Thanks for the pic of the trellises, Jim. Picture is
worth a thousand words. That's a nice set up. That's
also why I like pole beans. I've seen a similar setup
with sugar peas.

Which brings up two things -

Trellises can be a tool to increase production (as
they are for CASA's beans). I'm seeing this with cukes
in the Robbins Park Community Garden here. The
trade-off is in cost of materials and time, and both
of these costs may be relatively modest. But they
work, especially to increase yield when space is

Unrelated issue (sort-of related) -

Techniques from production agriculture (intensive
trellising, 'grow-bag' technology, season extenders
like hoop houses, hydroponics...) all can increase
yields, and some have 'organic' versions so they don't
have to mean high chemical use (though folks need to
be wary of this, in my experience). On the other hand,
there are trade-offs.

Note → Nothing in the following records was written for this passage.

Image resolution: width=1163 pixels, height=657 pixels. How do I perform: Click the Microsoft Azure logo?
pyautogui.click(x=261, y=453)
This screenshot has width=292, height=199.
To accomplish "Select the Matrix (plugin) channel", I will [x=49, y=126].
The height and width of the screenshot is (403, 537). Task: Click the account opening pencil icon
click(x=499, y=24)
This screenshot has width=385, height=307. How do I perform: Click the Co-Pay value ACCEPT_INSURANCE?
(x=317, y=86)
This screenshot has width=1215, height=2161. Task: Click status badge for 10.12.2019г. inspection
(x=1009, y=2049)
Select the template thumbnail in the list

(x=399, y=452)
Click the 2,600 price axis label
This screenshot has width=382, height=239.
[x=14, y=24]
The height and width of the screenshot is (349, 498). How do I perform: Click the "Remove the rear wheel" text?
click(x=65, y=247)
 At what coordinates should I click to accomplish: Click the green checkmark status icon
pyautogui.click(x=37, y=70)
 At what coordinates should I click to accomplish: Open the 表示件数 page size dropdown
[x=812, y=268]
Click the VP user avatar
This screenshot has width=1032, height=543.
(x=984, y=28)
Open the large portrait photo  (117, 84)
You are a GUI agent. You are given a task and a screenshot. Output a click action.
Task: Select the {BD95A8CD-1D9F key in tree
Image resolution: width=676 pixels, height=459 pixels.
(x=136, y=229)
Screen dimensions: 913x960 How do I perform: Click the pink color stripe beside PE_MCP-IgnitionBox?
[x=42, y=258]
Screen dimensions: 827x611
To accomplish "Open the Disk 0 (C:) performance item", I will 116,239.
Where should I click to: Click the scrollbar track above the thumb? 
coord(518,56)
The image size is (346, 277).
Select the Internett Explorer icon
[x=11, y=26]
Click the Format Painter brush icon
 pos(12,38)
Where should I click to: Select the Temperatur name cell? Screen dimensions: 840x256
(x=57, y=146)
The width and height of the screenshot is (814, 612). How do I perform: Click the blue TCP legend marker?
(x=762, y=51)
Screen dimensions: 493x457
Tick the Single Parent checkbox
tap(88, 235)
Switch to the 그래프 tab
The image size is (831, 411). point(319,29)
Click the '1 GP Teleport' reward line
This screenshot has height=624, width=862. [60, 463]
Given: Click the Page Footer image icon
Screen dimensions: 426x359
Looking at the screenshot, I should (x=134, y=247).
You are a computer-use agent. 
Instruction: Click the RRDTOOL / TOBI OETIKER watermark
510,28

Such systems are often more
costly than you'd think, require strong support
(especially with irrigation and pest management) and
can engender a very different approach to gardening,
focused on production and maybe a bit frantic, than
the relaxing joy of watching a diverse garden grow.
You can see it some pics of these systems, which start
to look more and more like a commercial nursery or
agribusiness field.

I don't know how I feel about such techniques, yet.
Only, perhaps, that we'd be wise to consider carefully
the accessibility and sustainability of new
agricultural technologies, even 'appropriate tech'
ones, looking beyond yield to assess their impacts,
pro and con, in the democratic (hopefully) and
aesthetic context of our gardens and urban farms.